I bought my first car in the fall of 2017, as a Junior in college. The $2500 I had scraped together bought me a baby blue Lincoln Town car with a landau top. Visions of six-passenger college road trips danced in my head until, a week later, I attempted one. Half an hour in the check engine light started flashing. It wouldn’t stop until I sold the car a year later, with most of the Lincoln's time spent gathering dust in the lot where I had originally purchased it.

In the five years since, I’ve owned 10 cars. Nothing from a Porsche Boxster to a Lexus LS400 has been able to hold my attention for more than 10 months at a time, no car accumulating more than 10,000 miles. That is in large part due to the fact that, as my E39 M5 and LX470 both showed, I tend to buy awful examples of stellar cars and watch them deteriorate in front of my eyes. I’d think about whether I should sell them at least once a week, daydreaming about everything in budget that happened to pass me on the highway. I assumed I just wasn’t built to have a long-term car. But I just bought Engineering Explained’s supercharged ND1 MX-5 Miata Club, and I think it may fix me.

supercharged nd miata club engineering explained mack hogan road and track bright yellow bbs recaro 2016
Mack Hogan

I’ve seen the light once before. Back in 2020 I bought a beautiful 34,000-mile AP1 Honda S2000, my attainable dream car, for a price that would make you want to punch me in the mouth. I paid eight grand for a two-owner car with zero rust, all of its maintenance up to date, no mods, and just one dent in the rocker panel. That car was my escape pod from quarantine in New York, the thing that got me into the woods and away from the oppressive weight of a city dark. I never even considered selling it.

I could imagine no better car for my life, but my car deserved a better life for itself. My clean, soft-top S2000 parked in Brooklyn overnight got stolen. I had the gall to act surprised. Insurance paid out far more than I’d spent on the car, but it didn’t matter. I couldn’t replace it. Having purchased one for $8000, I couldn’t justify spending $20,000 on the same car, or $15,000 on a far worse one. I went back into the casino to try my luck with a Boxster, then an M5, then finally a Lexus LX and E30 two-car solution. Right when those two had me at my wit’s end, I got the text from Jason Fenske.

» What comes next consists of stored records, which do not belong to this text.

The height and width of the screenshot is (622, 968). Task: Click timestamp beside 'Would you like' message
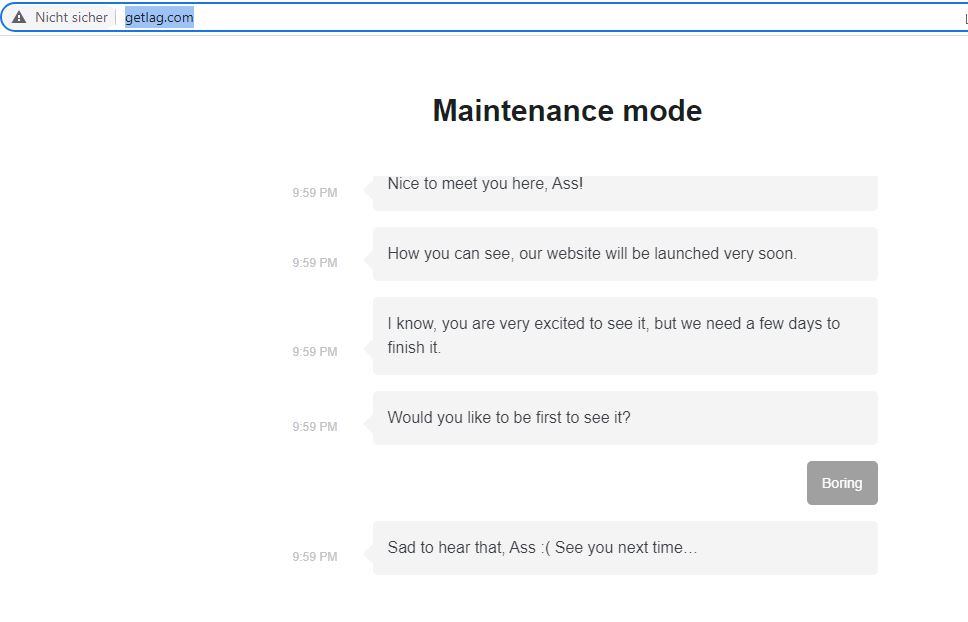315,427
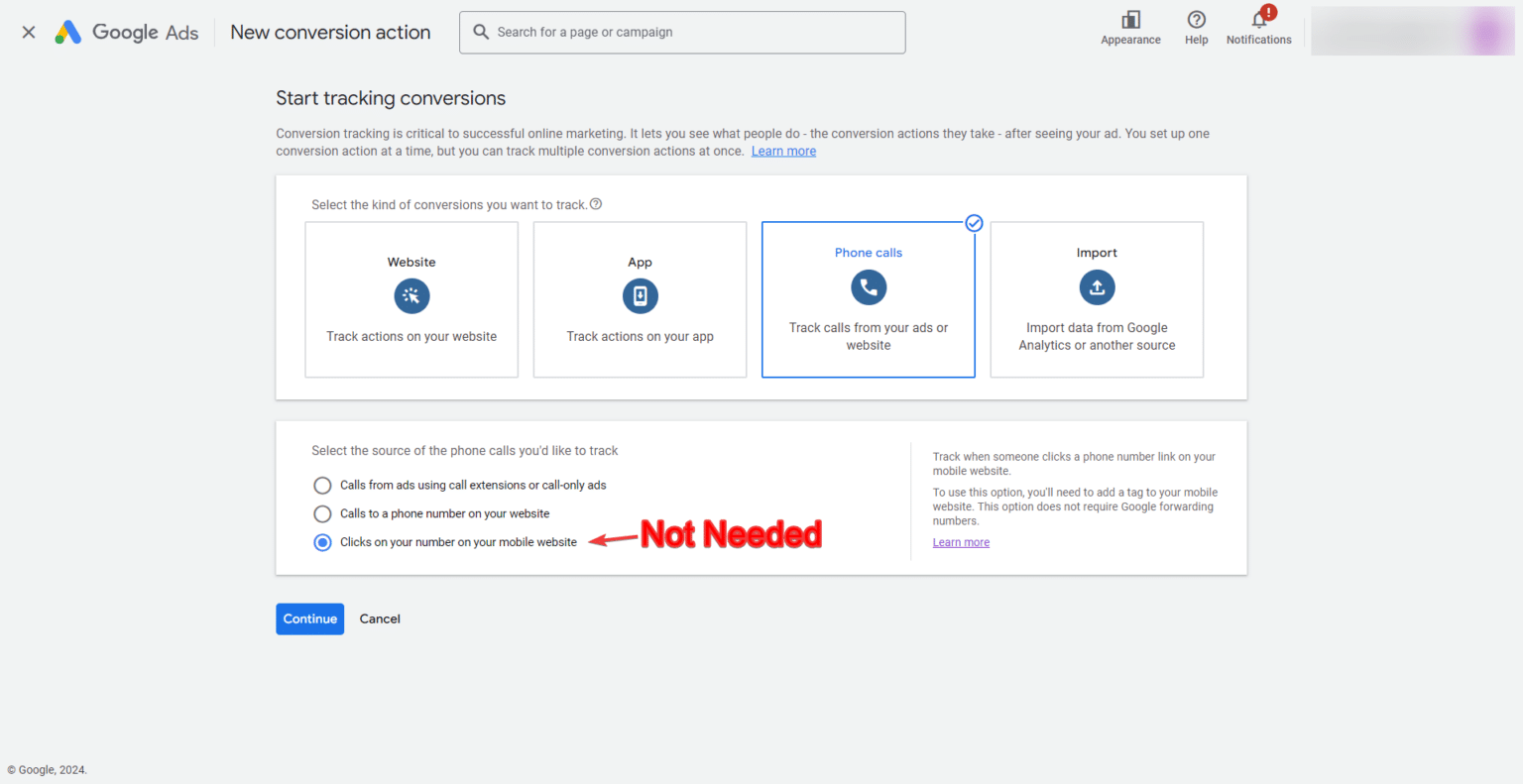
Task: Click the search magnifying glass icon
Action: tap(482, 32)
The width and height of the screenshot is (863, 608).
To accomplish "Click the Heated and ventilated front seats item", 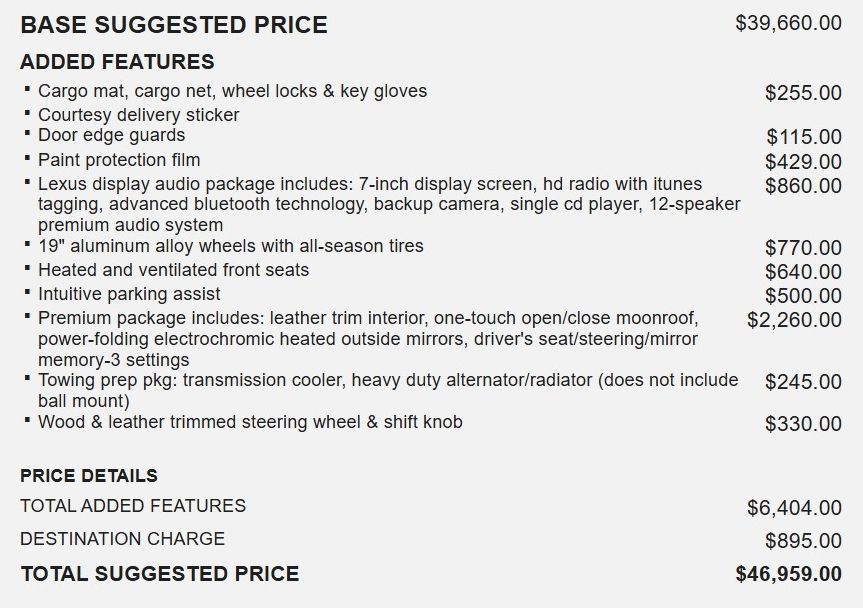I will (x=173, y=270).
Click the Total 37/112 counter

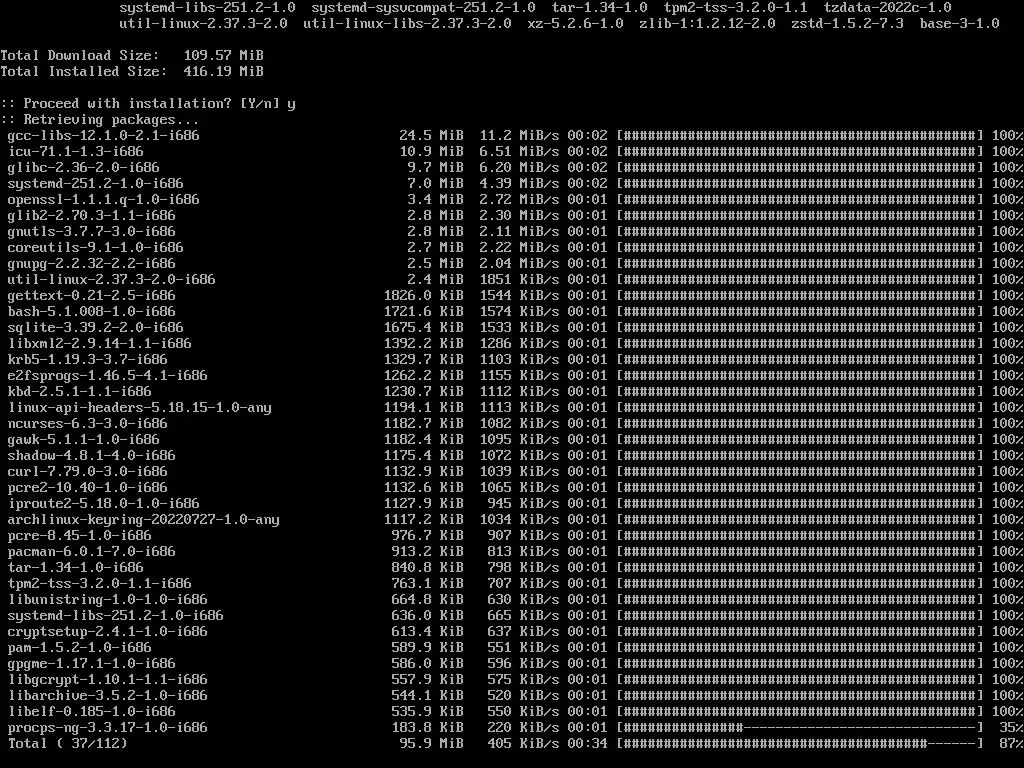[67, 743]
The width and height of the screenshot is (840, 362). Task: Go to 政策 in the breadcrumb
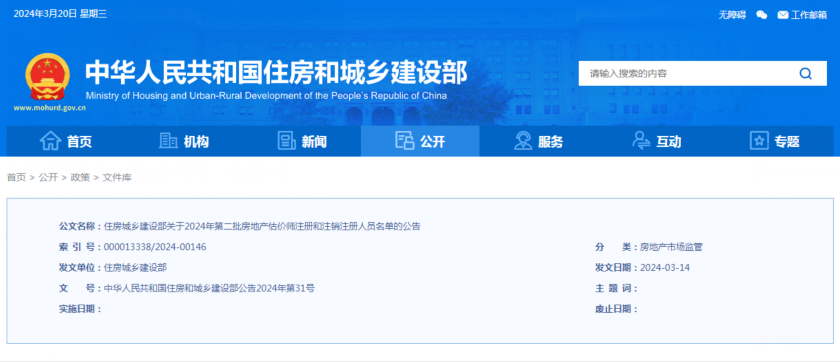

supercharged nd miata club engineering explained mack hogan road and track bright yellow bbs recaro 2016
Mack Hogan

The meticulous man behind Engineering Explained had suggested I buy the Miata back in 2021, when I asked him his opinion on the M5 I was looking at. A yellow-wrapped, supercharged version of the world’s best sports car is the kind of car I couldn’t turn down. Sports car buyers should just suck it up and get a Miata, I always said. Here was a chance to do so, and I’d still own something unique.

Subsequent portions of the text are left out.